Dataset entries:
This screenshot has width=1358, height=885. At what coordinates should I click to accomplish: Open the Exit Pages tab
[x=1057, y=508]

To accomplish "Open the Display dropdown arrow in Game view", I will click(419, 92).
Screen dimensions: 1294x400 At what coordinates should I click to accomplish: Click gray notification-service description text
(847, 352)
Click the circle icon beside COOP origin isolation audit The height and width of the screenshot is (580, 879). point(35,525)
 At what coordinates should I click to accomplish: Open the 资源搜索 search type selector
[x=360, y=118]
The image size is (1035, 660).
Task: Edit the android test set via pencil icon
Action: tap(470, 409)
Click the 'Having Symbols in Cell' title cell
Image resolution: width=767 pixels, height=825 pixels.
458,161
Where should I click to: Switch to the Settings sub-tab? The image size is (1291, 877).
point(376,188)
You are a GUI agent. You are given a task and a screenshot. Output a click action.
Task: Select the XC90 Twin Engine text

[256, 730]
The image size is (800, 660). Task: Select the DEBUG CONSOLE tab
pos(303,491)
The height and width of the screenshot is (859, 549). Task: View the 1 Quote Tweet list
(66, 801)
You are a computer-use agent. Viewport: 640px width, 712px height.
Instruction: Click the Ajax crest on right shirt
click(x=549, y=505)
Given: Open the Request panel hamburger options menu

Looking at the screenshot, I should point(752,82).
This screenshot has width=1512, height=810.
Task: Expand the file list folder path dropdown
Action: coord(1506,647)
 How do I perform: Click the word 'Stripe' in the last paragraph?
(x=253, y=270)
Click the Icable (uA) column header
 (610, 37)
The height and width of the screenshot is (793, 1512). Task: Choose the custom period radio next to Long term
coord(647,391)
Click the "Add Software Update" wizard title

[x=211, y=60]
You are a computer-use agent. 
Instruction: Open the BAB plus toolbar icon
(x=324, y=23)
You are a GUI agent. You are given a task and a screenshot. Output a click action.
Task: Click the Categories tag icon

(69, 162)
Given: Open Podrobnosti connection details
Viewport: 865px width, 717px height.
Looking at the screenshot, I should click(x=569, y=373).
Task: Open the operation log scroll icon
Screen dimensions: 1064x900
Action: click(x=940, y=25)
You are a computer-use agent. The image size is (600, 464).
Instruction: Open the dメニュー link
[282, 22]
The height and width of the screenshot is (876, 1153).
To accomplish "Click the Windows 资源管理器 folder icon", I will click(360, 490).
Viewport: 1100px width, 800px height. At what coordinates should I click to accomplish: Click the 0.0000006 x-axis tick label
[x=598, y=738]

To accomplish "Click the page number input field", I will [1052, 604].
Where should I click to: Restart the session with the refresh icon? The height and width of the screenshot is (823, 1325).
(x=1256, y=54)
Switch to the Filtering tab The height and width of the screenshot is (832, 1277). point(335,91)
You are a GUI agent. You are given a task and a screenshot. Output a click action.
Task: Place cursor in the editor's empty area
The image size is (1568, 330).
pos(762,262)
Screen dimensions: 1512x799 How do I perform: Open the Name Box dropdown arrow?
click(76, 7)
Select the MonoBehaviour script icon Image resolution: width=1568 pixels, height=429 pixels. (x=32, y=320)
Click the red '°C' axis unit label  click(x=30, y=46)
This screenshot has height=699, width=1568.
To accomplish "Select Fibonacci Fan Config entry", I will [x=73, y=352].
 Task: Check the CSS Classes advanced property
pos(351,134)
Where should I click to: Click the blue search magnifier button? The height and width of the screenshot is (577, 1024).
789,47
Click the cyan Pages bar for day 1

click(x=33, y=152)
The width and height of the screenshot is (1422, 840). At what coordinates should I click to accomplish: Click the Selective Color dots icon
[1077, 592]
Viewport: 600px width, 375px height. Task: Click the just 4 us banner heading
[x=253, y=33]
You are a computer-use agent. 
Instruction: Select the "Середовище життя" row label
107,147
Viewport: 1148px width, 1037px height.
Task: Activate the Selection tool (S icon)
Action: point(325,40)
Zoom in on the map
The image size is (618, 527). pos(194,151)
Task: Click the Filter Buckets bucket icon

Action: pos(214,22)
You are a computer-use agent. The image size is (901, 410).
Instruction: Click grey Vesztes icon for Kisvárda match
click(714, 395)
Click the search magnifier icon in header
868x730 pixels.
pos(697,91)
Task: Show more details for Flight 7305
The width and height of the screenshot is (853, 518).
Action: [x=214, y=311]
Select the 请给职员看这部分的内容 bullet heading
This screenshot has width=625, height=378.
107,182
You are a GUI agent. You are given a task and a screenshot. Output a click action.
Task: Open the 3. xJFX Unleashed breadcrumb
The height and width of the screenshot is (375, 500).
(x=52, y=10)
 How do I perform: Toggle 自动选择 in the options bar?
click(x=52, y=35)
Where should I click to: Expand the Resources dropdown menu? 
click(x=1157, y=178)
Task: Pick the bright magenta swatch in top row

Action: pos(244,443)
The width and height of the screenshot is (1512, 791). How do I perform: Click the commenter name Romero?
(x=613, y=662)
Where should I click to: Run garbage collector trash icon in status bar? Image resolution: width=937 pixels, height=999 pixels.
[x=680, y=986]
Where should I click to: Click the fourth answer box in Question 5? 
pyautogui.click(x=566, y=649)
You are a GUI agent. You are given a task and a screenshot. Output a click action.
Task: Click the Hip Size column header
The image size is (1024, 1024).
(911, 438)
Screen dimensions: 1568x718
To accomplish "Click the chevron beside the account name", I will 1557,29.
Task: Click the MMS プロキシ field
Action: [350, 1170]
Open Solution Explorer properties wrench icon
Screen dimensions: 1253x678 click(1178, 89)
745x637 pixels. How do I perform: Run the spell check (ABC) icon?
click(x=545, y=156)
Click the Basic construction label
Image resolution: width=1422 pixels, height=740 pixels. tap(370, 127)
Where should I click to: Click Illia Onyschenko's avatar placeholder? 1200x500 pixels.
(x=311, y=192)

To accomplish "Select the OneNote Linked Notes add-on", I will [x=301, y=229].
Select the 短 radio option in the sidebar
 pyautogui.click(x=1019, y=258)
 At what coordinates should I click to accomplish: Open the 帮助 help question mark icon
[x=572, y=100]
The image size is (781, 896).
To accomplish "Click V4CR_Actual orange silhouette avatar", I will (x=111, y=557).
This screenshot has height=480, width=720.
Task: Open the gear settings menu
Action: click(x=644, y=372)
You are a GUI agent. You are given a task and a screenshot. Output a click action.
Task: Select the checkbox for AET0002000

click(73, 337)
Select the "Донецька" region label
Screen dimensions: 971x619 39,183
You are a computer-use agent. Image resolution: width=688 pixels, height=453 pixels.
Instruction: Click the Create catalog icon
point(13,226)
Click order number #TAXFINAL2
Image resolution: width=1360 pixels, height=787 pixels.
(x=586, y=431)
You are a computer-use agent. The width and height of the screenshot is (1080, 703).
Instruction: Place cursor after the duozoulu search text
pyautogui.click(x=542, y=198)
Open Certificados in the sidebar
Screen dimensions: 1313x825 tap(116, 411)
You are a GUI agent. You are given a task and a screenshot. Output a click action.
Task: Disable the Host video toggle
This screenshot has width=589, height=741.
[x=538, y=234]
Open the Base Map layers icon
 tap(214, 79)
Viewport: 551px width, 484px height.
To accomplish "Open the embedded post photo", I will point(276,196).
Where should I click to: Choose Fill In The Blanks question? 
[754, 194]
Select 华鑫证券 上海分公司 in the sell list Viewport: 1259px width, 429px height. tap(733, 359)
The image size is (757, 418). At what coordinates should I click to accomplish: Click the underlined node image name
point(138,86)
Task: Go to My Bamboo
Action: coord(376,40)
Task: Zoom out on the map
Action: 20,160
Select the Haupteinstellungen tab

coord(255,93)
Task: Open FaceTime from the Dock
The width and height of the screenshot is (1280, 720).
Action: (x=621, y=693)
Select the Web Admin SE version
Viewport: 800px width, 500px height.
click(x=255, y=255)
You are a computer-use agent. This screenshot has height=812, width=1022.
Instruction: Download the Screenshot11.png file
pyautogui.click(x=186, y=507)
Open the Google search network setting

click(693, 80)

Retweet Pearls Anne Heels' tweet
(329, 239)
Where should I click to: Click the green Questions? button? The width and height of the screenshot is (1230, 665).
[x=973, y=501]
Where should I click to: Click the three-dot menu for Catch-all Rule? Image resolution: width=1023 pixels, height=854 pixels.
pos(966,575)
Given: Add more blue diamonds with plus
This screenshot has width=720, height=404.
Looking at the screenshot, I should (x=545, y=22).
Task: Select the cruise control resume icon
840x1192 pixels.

◆ Exercise description
Collect the lines of the records that include the string "details".

◆ Task response
Given: Open Podrobnosti connection details
Task: Show more details for Flight 7305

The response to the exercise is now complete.